[Requisitos del ejercicio]
En el texto sobre la cocina de la abuela Juana, ¿de quién aprendió ella el puchero al que añadía fideos gordos de cazuela y habas frescas?

[Texto proporcionado]

DE CASQUERÍA FINA
Tito Ortiz. -
No se estila, ya sé que no se
estila, pero antes en las casas normales, la comida de medio día se comenzaba a
preparar muy de mañana, de tal forma que, tras el desayuno, ya se comenzaba a
oler por toda la casa la preparación del primer plato y único del día. En la
mía, mis hermanos y yo jugábamos a acertar que estaba guisando la abuela,
porque algunos olores eran parecidos y llamaban a confusión.
El olor a cocido -por ejemplo-
había que ser un experto para adivinar si se trataba de un puchero al uso, con
sus garbanzos, patatas “desgajás”, y su “pringá”, o si, por el contrario, se
trataba de una especialidad de la abuela que era el puchero de coles, con su
aroma característico. Otras veces nos engañaba a todos porque nos hacía un
puchero que había aprendido de su cuñada “La Chata” en su cueva del Sacromonte.
Y es que a todo lo habitual del cocido, le echaba unos fideos gordos de cazuela
y unas habas frescas de temporada. Aquel cocido no se lo saltaba un gitano con
alpargatas nuevas. Después de la comida, la sacábamos a hombros por todo el
Albayzín, aunque en los últimos años lo hacíamos a la sillita de la reina.
De mi abuela Juana, yo podría
escribir no un libro, sino varios. Aquella mujer de raza que, sin saber leer ni
escribir, no se equivocaba en las cuentas y, sobrevivió a la República y a la
guerra del 36, sin estar en ningún bando. Que lo único por lo que luchó en la
vida fue por sacar a su familia adelante, levantándose todos los días a las
cinco de la mañana para ir a trabajar, siguiendo la jornada en tres
habitaciones donde vivíamos todos sus hijos, su yerno y su nieto que era yo,
siendo su pasión la cocina al mejor precio. A la fuerza ahorcan.
UN MILAGRO CON POCAS PESETAS
Éramos tantos en casa que la
administración era lo suyo. Cuando alguna mañana se dirigía a “La Guifa”, nos
poníamos todos contentos porque ese día no utilizaríamos la cuchara sino el
tenedor. La abuela volvía con unas morcillas de lustre en su cesto de esparto
que, después se convertían en sangre encebollada o, con tomate. Un plato solo
al alcance de los elegidos. Dominaba como nadie el asunto de la casquería y, la
guisaba que quitaba todas las “tapaeras del sentío”. Imposible olvidar su
lengua de vaca estofada, merecedora -sin duda- de alguna estrella Michelín. Y
no digamos nada de, su asadura encebollada, que en su ausencia yo busqué en
alguna ocasión en ventorrillos acreditados como “Las Perdices”, en Las
Conejeras, y ahora la degusto en “Castañeda” con su sabor tradicional.

[Sección de datos]
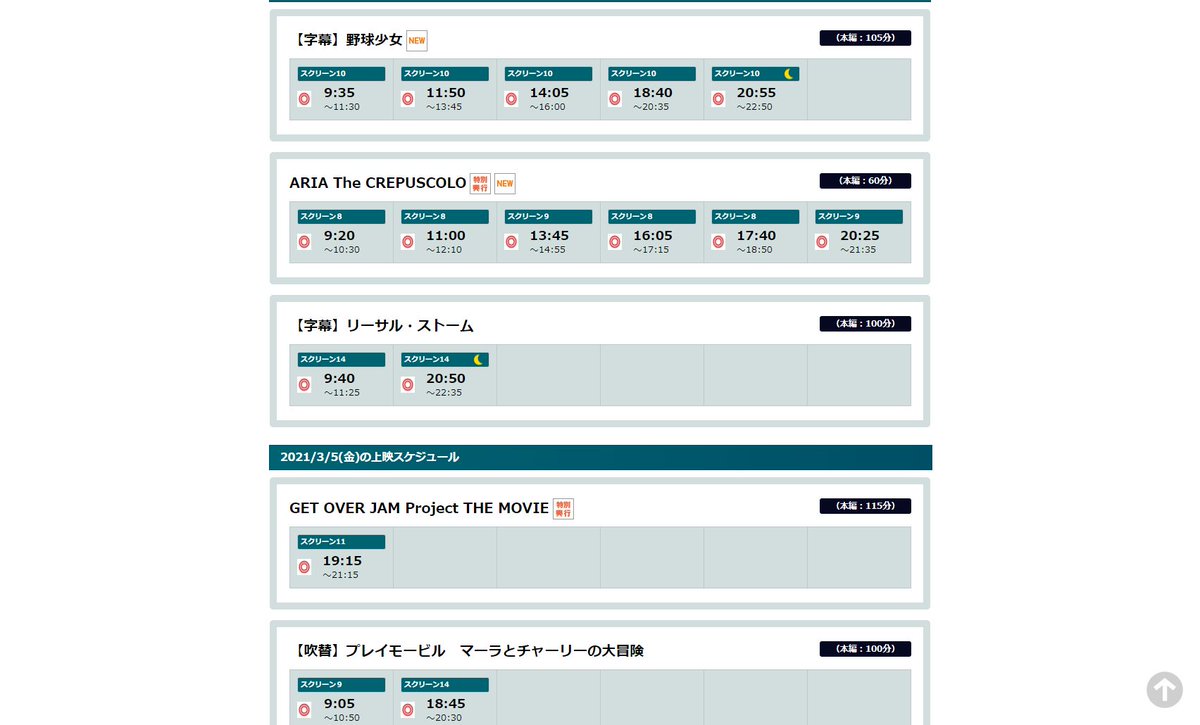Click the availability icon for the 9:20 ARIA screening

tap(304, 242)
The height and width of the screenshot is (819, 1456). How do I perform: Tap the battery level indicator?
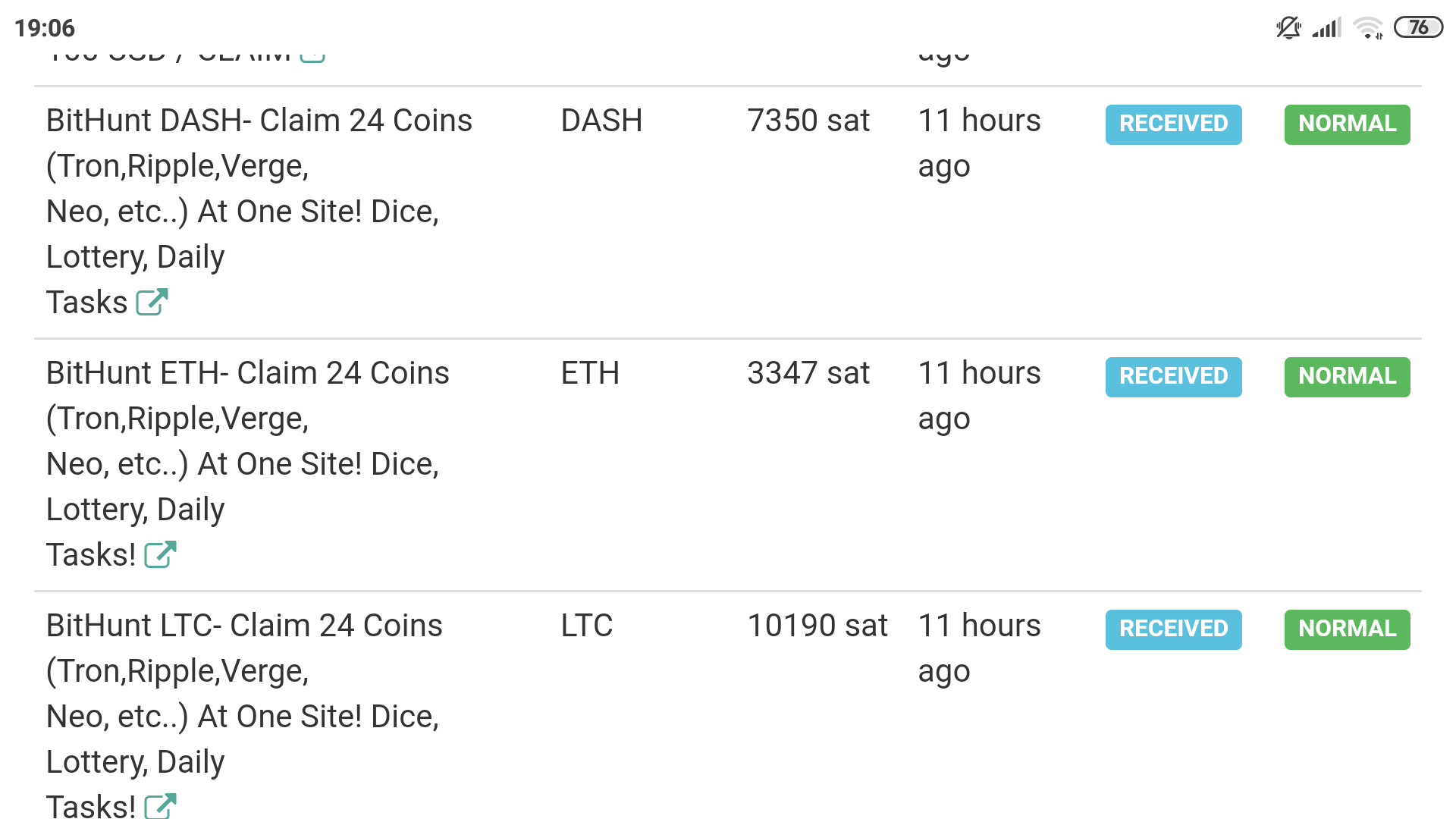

[Respuesta esperada]
Lo aprendió de su cuñada "La Chata", en su cueva del Sacromonte.